Count the lines in the records below that contain the string "coordinates", treating uppercase and lowercase as different. Reply with the number only.

### Given records

-----

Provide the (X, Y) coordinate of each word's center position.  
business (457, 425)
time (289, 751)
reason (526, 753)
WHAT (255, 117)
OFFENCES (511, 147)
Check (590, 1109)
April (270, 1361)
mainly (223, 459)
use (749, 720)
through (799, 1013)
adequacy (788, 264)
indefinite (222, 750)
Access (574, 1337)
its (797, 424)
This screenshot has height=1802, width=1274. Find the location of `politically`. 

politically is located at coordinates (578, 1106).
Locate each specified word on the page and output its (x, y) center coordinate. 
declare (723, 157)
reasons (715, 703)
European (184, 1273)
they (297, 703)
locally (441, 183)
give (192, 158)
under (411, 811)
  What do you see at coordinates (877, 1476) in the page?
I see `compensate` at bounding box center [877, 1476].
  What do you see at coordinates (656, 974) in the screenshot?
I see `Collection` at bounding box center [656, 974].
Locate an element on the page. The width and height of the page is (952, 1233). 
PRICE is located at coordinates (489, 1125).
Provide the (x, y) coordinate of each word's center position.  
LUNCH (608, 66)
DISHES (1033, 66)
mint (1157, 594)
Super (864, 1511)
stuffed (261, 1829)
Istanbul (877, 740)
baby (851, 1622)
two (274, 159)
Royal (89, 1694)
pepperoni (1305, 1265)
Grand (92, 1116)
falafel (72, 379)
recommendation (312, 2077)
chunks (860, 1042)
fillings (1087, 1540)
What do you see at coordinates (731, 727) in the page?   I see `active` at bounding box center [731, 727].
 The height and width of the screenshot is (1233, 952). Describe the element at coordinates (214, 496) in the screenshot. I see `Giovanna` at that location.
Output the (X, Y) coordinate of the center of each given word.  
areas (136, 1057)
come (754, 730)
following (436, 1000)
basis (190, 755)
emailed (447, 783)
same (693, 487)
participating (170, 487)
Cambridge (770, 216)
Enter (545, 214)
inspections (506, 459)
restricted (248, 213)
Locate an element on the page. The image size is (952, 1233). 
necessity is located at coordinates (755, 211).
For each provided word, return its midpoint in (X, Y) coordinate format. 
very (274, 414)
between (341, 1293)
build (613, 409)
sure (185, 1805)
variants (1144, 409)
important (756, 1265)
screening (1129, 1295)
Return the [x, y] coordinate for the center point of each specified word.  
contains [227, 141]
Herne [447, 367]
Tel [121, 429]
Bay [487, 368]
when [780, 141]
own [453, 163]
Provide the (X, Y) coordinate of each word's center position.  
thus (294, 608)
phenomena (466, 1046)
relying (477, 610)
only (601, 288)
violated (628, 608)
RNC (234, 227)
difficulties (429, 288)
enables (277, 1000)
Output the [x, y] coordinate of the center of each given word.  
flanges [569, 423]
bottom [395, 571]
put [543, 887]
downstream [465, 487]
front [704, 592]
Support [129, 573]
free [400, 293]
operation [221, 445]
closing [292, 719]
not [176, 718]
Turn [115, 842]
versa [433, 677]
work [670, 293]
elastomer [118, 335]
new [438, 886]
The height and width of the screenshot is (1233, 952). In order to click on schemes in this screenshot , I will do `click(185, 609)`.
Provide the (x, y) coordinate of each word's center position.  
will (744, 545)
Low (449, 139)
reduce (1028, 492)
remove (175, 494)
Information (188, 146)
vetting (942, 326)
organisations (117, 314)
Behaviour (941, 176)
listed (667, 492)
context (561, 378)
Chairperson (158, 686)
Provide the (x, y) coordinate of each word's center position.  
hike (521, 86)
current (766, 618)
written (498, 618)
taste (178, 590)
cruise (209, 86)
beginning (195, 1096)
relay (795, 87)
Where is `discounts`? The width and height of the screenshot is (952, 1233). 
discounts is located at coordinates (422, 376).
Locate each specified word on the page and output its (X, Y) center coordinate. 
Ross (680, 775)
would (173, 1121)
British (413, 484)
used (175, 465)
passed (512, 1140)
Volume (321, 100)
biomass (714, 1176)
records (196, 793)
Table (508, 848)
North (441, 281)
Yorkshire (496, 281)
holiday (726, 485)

-----

### Expected output
8